宮下順子
恩田千秋
昭和四六年から始まった“団地妻”シリーズ。このシリーズで成長した宮下順子と、シリーズの育ての親とでもいう西村昭五郎監督のコンビで、人妻の揺れる官能の世界を描く。脚本は「夕顔夫人」の久保田圭司、監督は「本番 ほんばん」の西村昭五郎、撮影は「嗚呼!! 花の応援団 男涙の親衛隊」の森勝がそれぞれ担当。
霧雨に煙る団地の灯がひとつひとつ消えてゆく。今夜も夫の肇の帰宅は遅かった。せっかくの手料理も冷め、子供たちもすでにベッドの中で寝ており、いままでの騒々しさが、うそのようだ。隣りからは夫婦のSEXの高まりの声が一人寝の女の寂しさに拍車をかけた。恩田千秋。二十八歳。千秋と肇の間にはすでに亀裂が生じていて、肇とのSEXは彼の一方的な欲情処理のためでしかなかった。こんな夫婦間の亀裂は当然のように千秋の心の中に背徳の欲望を植えつけた。ある日、千秋はクラス会に出席し、同級生の園部の誘いを受けた。その時、彼女は異常なほどの高ぶりを感じた。

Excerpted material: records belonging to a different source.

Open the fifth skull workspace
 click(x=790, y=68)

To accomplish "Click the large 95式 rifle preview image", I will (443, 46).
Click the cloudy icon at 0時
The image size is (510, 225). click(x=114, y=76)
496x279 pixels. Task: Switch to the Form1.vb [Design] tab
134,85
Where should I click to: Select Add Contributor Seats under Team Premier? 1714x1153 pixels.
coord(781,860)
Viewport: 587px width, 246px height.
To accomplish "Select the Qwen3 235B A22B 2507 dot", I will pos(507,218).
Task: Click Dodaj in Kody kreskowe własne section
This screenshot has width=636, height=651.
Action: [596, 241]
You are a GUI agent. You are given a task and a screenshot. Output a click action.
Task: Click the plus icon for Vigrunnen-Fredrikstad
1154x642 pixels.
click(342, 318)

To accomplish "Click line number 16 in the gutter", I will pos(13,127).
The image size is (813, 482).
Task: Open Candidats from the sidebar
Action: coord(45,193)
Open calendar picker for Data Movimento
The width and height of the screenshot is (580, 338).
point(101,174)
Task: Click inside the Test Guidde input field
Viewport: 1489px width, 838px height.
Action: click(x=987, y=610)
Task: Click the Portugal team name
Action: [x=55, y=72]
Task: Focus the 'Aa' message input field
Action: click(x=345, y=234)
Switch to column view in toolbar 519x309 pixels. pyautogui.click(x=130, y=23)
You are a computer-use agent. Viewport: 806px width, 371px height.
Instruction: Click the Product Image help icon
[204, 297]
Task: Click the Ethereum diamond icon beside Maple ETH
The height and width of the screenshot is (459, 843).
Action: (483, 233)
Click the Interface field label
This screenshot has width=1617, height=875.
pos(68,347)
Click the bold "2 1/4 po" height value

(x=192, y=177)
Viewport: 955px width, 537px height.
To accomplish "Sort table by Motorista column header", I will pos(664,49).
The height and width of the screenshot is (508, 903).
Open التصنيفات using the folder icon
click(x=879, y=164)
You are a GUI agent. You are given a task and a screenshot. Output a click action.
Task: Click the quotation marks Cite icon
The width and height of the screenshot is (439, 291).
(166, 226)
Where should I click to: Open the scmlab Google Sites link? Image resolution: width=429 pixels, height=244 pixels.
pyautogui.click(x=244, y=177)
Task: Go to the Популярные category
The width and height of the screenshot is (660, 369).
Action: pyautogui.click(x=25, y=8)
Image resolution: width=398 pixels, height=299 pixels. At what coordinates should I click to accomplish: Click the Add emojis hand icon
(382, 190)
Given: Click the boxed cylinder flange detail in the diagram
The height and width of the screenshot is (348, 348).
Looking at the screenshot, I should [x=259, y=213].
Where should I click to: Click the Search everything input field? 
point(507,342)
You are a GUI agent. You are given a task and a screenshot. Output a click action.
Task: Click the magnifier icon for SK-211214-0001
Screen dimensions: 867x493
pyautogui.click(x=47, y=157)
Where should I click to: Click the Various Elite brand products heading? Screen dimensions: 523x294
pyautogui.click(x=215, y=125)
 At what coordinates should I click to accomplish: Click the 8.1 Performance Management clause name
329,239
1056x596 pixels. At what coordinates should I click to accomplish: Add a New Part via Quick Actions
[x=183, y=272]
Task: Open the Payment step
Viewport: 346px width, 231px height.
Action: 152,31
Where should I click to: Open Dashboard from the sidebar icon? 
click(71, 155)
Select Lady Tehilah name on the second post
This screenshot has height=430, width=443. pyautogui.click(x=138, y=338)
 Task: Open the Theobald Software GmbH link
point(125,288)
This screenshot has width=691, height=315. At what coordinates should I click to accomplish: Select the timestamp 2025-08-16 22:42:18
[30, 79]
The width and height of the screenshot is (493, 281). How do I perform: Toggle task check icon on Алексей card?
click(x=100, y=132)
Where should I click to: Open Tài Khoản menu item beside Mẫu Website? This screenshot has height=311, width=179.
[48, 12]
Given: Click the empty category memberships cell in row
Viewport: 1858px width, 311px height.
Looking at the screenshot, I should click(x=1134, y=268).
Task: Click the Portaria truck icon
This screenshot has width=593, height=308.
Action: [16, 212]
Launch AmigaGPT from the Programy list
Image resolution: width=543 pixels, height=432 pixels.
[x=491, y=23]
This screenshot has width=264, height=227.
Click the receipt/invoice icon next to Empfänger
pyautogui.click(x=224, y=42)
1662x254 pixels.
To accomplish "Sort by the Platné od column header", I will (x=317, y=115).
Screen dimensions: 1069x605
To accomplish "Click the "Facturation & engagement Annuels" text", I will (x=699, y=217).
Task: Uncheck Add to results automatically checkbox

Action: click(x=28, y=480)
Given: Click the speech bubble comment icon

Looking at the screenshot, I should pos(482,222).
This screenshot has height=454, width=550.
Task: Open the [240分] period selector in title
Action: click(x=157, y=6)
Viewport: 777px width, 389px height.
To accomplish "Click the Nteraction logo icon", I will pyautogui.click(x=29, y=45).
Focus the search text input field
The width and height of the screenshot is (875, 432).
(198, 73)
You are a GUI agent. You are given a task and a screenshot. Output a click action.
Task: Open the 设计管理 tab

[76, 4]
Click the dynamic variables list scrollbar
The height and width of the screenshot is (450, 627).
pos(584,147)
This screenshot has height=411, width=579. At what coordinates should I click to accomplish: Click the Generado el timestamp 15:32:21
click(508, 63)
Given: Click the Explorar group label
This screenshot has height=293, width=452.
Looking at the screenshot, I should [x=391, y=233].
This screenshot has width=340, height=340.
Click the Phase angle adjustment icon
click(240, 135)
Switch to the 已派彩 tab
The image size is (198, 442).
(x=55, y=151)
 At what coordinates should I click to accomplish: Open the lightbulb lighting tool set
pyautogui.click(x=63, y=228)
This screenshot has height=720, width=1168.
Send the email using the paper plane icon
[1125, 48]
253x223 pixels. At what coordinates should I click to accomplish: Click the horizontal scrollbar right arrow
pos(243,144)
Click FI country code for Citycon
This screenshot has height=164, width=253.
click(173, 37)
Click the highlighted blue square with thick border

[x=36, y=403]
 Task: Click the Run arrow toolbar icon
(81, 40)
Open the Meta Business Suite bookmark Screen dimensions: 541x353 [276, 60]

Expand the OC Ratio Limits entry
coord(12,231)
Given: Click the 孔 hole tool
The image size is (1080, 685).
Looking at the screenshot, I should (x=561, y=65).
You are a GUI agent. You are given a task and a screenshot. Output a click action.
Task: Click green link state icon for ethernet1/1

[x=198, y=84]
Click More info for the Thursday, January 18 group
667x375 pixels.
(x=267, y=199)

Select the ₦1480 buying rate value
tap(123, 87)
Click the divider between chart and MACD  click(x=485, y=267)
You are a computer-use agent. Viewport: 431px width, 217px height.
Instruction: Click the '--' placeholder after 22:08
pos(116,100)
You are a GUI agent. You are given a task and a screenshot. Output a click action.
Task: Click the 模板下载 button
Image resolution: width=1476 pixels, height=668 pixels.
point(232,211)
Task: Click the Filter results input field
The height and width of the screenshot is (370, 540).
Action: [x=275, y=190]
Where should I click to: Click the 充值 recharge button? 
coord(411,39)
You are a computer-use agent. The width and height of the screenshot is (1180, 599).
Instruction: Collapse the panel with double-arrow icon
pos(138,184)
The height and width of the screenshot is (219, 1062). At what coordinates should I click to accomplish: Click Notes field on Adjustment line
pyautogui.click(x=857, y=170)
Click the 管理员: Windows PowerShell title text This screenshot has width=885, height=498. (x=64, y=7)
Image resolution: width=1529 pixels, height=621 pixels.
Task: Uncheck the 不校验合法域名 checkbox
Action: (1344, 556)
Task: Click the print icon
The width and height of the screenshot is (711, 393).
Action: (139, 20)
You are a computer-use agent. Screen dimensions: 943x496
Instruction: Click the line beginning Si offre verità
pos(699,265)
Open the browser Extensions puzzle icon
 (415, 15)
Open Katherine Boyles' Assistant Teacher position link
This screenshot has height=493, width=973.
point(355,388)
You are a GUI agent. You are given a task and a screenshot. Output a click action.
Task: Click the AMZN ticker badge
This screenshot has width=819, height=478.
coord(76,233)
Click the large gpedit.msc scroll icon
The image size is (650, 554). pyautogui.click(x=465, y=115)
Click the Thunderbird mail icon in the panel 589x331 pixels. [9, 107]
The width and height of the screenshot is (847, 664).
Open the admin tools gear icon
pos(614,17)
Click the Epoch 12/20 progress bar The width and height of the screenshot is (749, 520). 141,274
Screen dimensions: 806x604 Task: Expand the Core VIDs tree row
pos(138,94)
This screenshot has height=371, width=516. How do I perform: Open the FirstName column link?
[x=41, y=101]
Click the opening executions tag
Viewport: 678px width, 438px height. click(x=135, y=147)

しばらくして、千秋はいつからか降り出した雨の中を歩いていて、白いキャデラックに泥をはねつけられた。すなおにあやまる運転手のジュンの若さと、言葉の華やかさが、千秋の女の性を強烈に刺激した。そして、夫はドイツに出張中ということにして、二人で夕食を食べ、楽しいひとときを過ごした。肇をだますことにためらいを感じながらも、千秋はジュンとの交際を続けた。それは、千秋が久しぶりに味わった女の喜びであったからだ。ある下町の自動車修理工場。ここで働く新米工員、実は彼こそがジュンであった。ジュンも千秋への思いがつのるに連れ、嘘をついている自分がつらかった。彼の兄貴分の相良の彼女・マキは以前からそんなジュンをねらっていた。そして、強引にジュンを連れ出し、惜しげもなく自分の痴態を見せるが、千秋との関係を知り逆上し、その怒りを相良にぶつけた。相良の逆憐をかったジュンは部屋を追い出され、やけを起こし工場から車と金を盗んで逃亡。このニユースを知った千秋は、約束の場所へと急いだ。そして二人にはもうなにも秘密などなく、悦楽の中を二人でさまようかのように楽しむのであった。